Die Nachricht über die bevorstehende Schließung der Geburtsstation am Alexianer St. Josefs-Krankenhaus in Potsdam hat eine Welle der Enttäuschung und des Protests ausgelöst. Bürgerinnen und Bürger sowie Fachkräfte aus dem Gesundheitswesen haben sich in großer Zahl zusammengefunden, um gegen diese Entscheidung zu mobilisieren.

Bis zum Nachmittag hatten fast 7.000 Personen eine Online-Petition unterzeichnet, die sich für den Erhalt der Geburtsstation einsetzt. «Statt der Schließung brauchen wir Lösungen. Unzählige Hebammen und Ärzte stehen vor dem Aus», lautet der eindringliche Aufruf der Initiatoren.

Das Alexianer St. Josefs-Krankenhaus hat angekündigt, die Schließung der Geburtsstation zum August 2024 umzusetzen. Die Entscheidung, die auf finanziellen und personellen Engpässen basiert, wird von vielen als unzureichend angesehen, da sie die Geburtsversorgung in der Region erheblich beeinträchtigen könnte.

Das Klinikum Ernst von Bergmann, ein weiteres Krankenhaus in Potsdam, hat bereits signalisiert, dass es die Patientinnen aus der Geburtsklinik übernehmen könnte. Dennoch äußern viele Menschen Bedenken, dass dies nicht die beste Lösung für werdende Mütter darstellt.

In einer öffentlichen Stellungnahme betonten die Organisatoren der Petition die Notwendigkeit, die Geburtsstation nicht nur zu erhalten, sondern auch die strukturellen Bedingungen für die Geburtshilfe zu verbessern. «Wir brauchen eine Gesundheitsversorgung, die auf die Bedürfnisse der Menschen zugeschnitten ist», so der Kommentar eines der Initiatoren.

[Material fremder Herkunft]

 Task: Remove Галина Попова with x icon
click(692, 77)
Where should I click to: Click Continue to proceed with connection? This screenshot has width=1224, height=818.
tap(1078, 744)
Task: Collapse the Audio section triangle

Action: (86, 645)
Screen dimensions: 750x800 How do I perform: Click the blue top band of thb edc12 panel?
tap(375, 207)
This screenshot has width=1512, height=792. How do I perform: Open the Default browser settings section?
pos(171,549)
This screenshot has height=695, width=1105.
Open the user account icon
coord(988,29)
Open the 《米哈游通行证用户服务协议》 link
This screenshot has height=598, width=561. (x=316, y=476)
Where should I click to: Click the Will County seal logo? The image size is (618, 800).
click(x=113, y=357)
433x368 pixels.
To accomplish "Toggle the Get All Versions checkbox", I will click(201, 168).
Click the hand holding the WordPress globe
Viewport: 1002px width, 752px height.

Die Situation wird von der Stadtverwaltung aufmerksam beobachtet, und es bleibt abzuwarten, ob die Proteste und die Petition zu einem Umdenken bei den Verantwortlichen führen werden. Angesichts der steigenden Geburtenzahlen in der Region ist der Erhalt der Geburtsstation ein wichtiges Anliegen für viele Anwohner.